Home Hematology and Oncology AACR: Nonsurgical Treatment Feasible for Mismatch Repair-Deficient Tumors

AACR: Nonsurgical Treatment Feasible for Mismatch Repair-Deficient Tumors

Neoadjuvant PD-1 blockade with dostarlimab enables nonoperative management strategy for large proportion of patients

By Elana Gotkine HealthDay Reporter

TUESDAY, April 29, 2025 (HealthDay News) — A neoadjuvant programmed cell death 1 (PD-1) blockade enables nonoperative management among patients with early-stage mismatch repair-deficient (dMMR) solid tumors, according to a study published online April 27 in the New England Journal of Medicine to coincide with the annual meeting of the American Association for Cancer Research, held from April 25 to 30 in Chicago.

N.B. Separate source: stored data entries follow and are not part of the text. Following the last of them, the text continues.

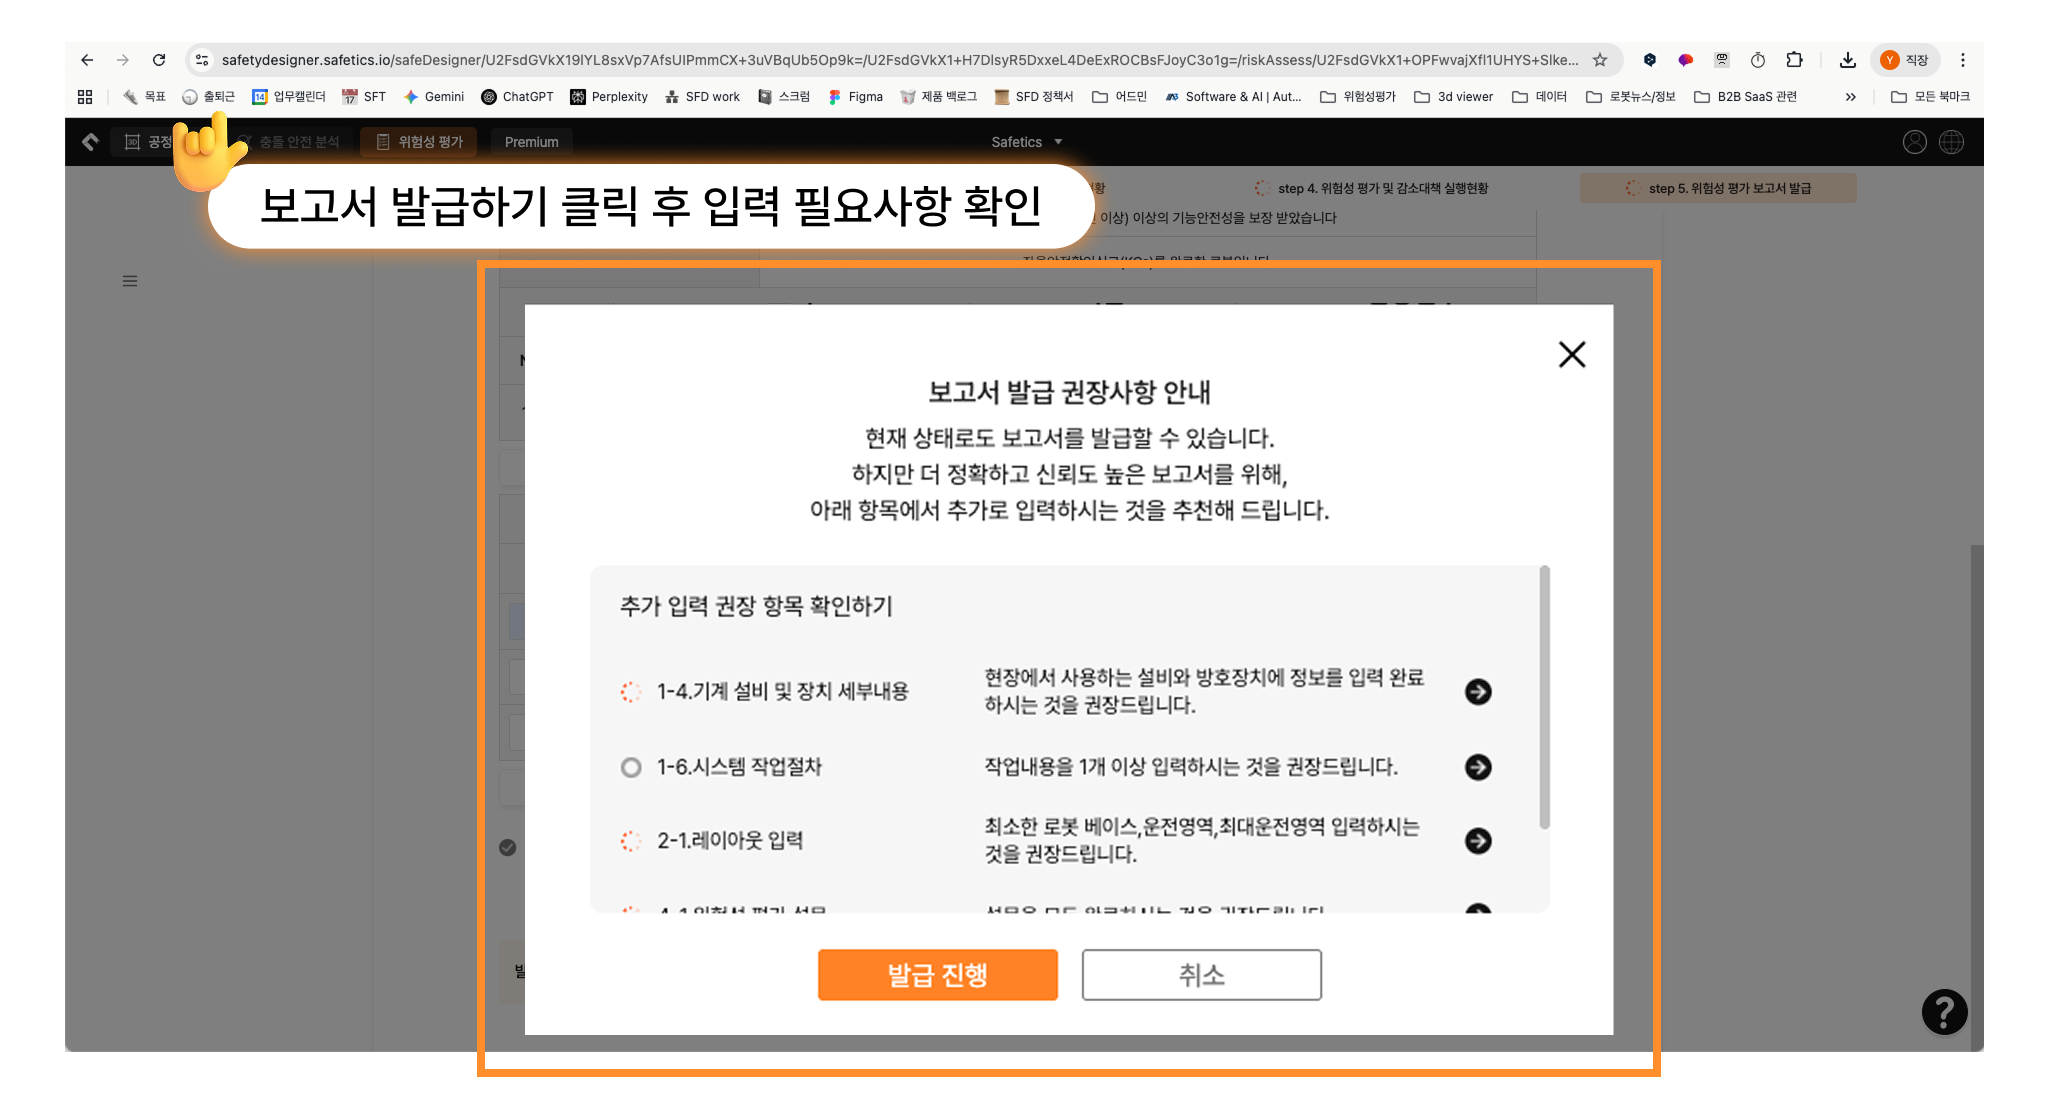This screenshot has width=2050, height=1094.
Task: Switch to the 위험성 평가 tab
Action: point(419,142)
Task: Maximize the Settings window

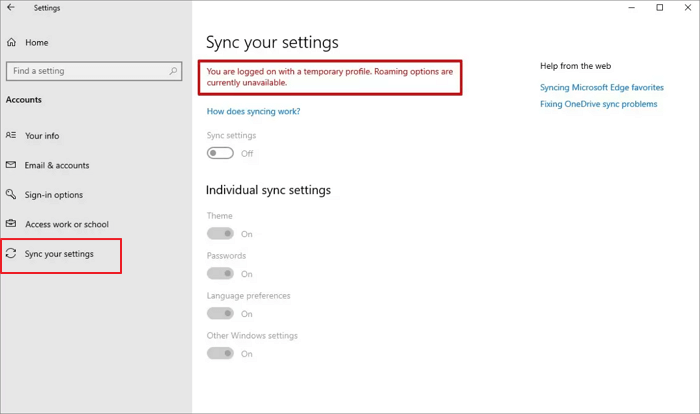Action: tap(659, 8)
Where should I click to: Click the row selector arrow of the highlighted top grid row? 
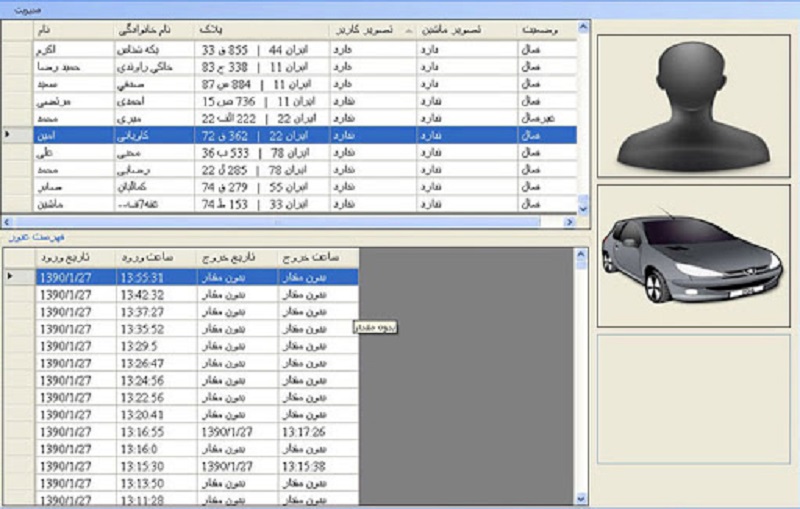[x=9, y=133]
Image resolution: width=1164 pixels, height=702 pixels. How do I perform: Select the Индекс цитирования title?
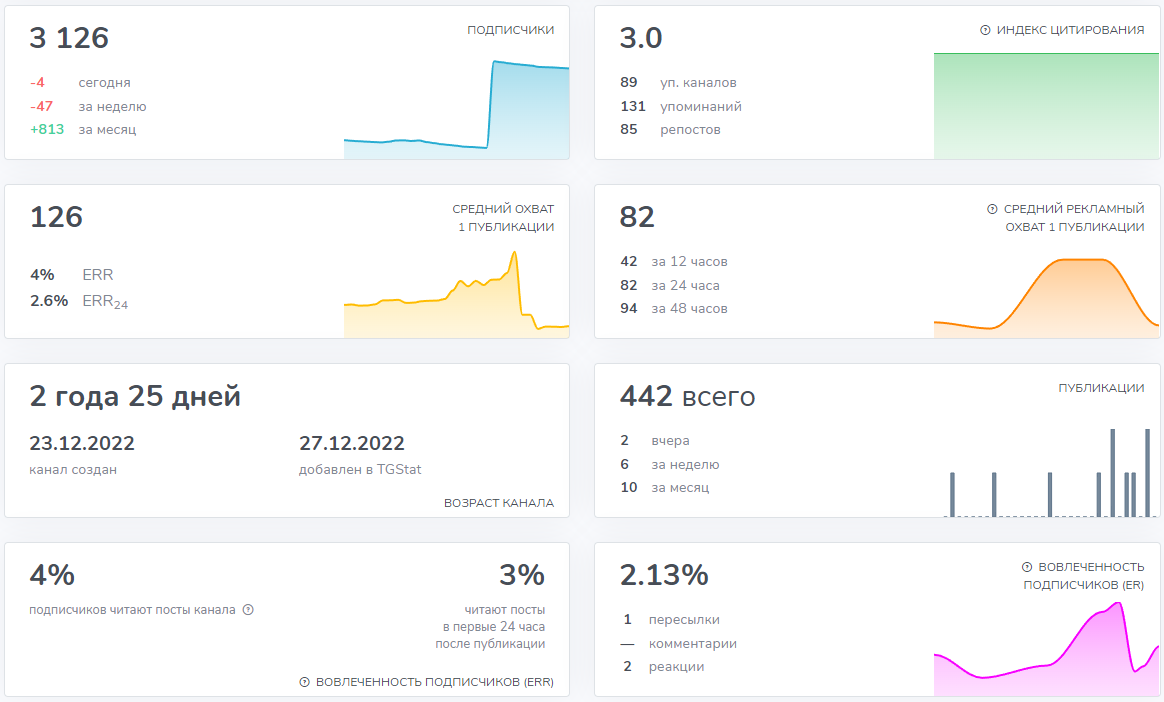[x=1070, y=30]
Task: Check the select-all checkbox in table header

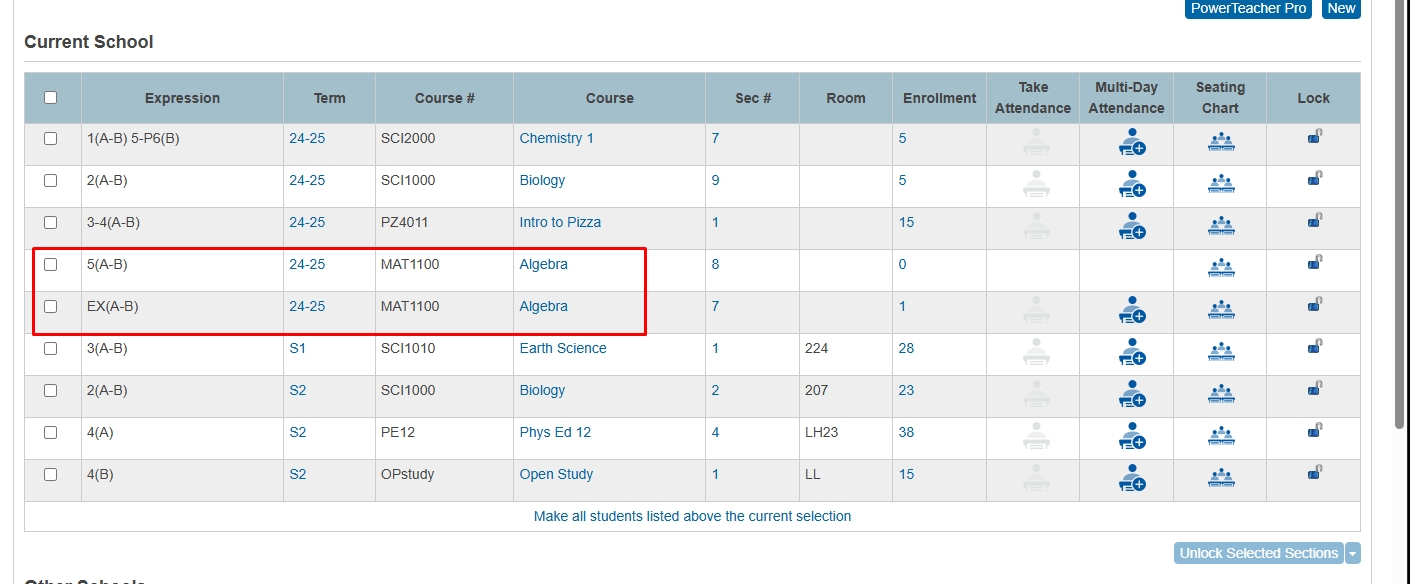Action: click(x=51, y=98)
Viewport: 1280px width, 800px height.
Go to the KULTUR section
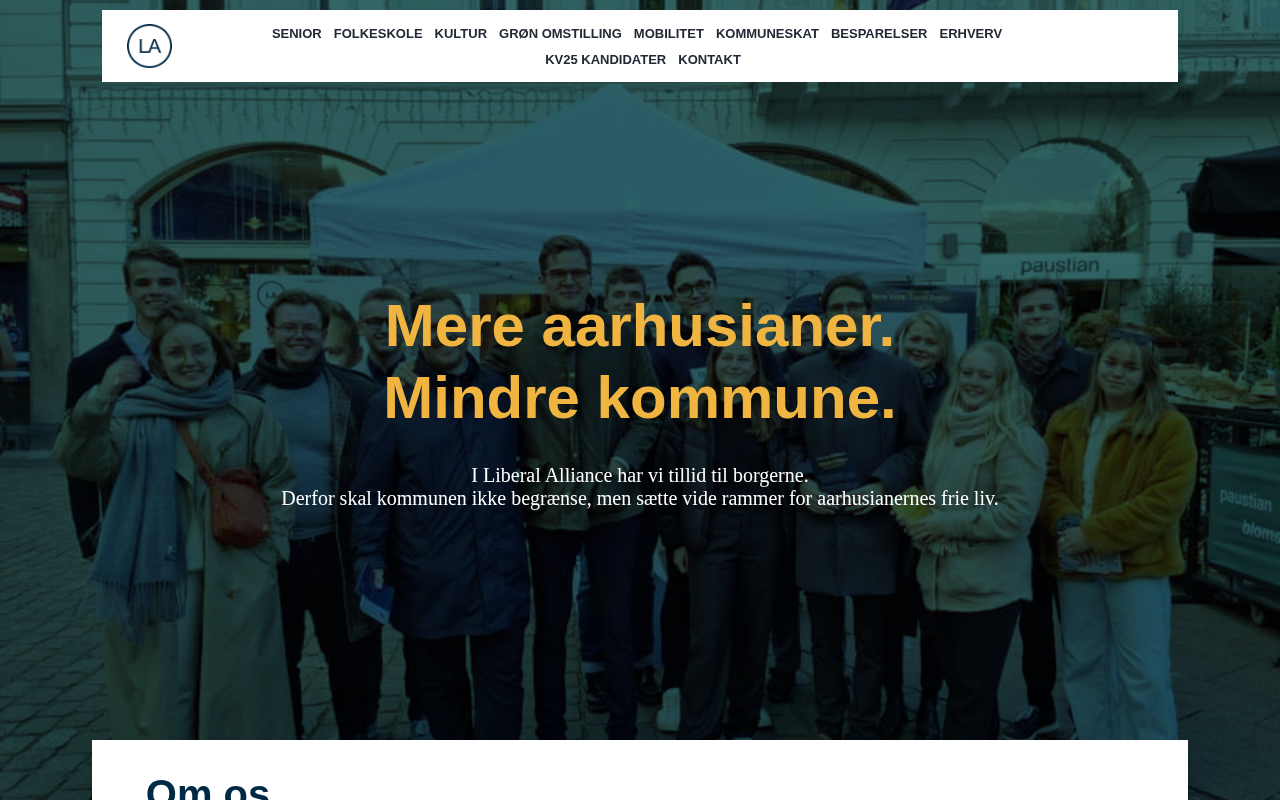pyautogui.click(x=461, y=34)
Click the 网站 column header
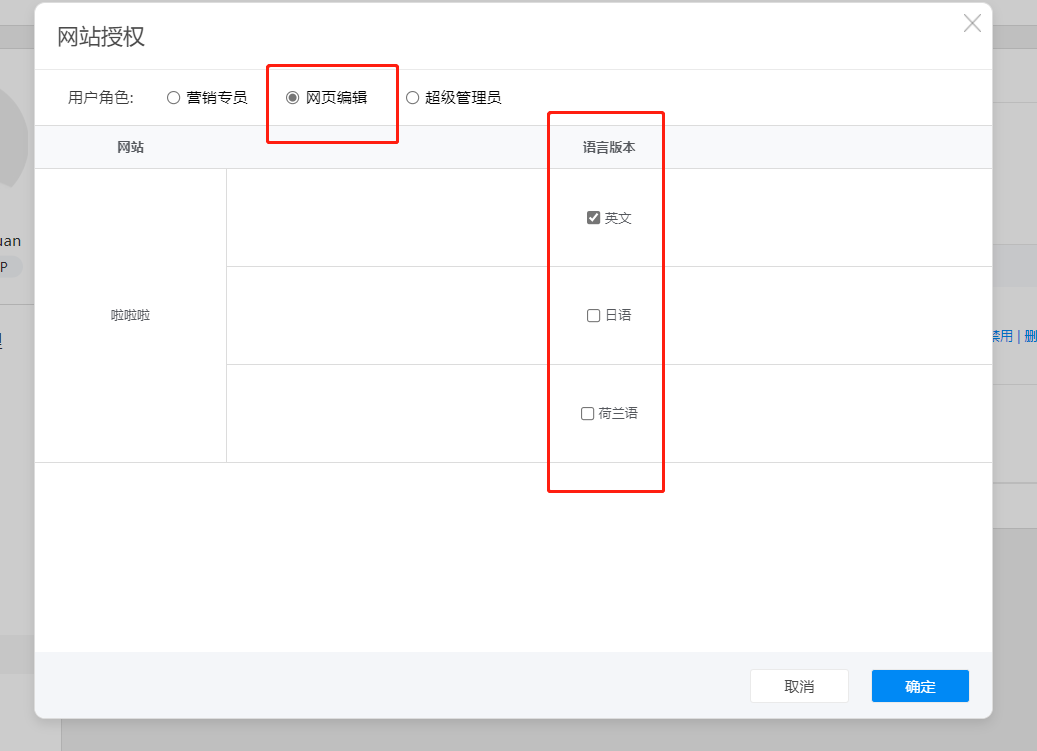The height and width of the screenshot is (751, 1037). point(130,146)
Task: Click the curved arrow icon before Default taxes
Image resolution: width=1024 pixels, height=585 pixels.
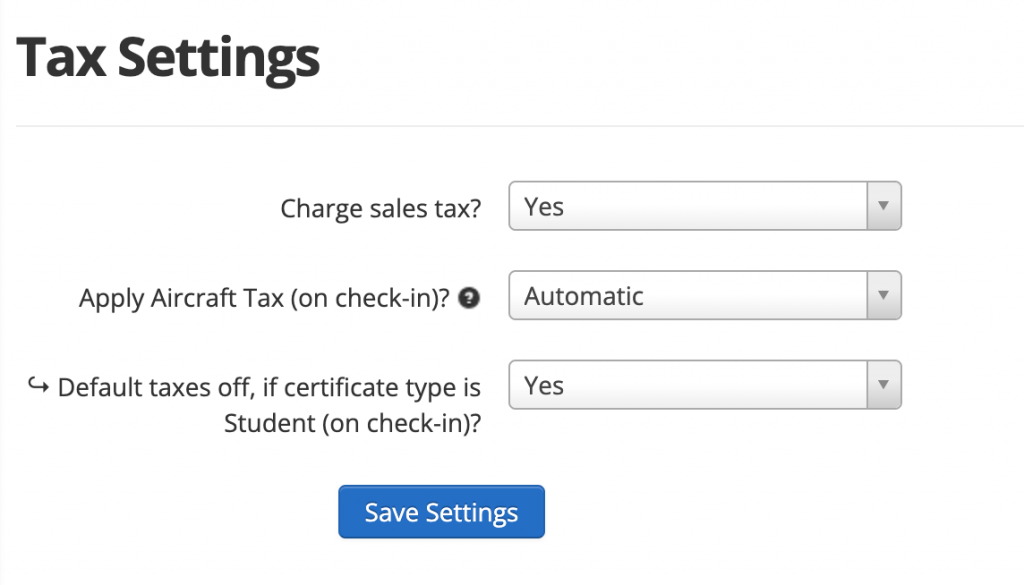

Andrea Cercek, M.D., from the Memorial Sloan Kettering Cancer Center in New York City, and colleagues conducted a phase 2 study involving patients with stage I, II, or III dMMR solid tumors amenable to curative-intent surgery who were treated with neoadjuvant dostarlimab, a PD-1 blocking agent, for six months. The response to treatment was assessed in cohort 1, involving 49 patients with dMMR locally advanced rectal cancer, and in cohort 2, involving 54 patients with dMMR nonrectal solid tumors. Patients with a clinical complete response could proceed with nonoperative management.

The researchers found that all 49 patients in cohort 1 who completed treatment had a clinical complete response and proceeded with nonoperative management. At 12 months, 37 had a sustained clinical complete response, which met the criterion for efficacy. A total of 35 patients in cohort 2 who completed treatment had a clinical complete response, and 33 proceeded with nonoperative management. For patients in both cohorts, recurrence-free survival at two years was 92 percent, with a median follow-up for recurrence of 20 months.

“Larger studies are needed to confirm the long-term benefit of this treatment, especially among patients with nonrectal tumors, who had a shorter median follow-up for recurrence,” the authors write.

Several authors disclosed ties to biopharmaceutical companies, including GSK, which manufactures dostarlimab and partially funded the study.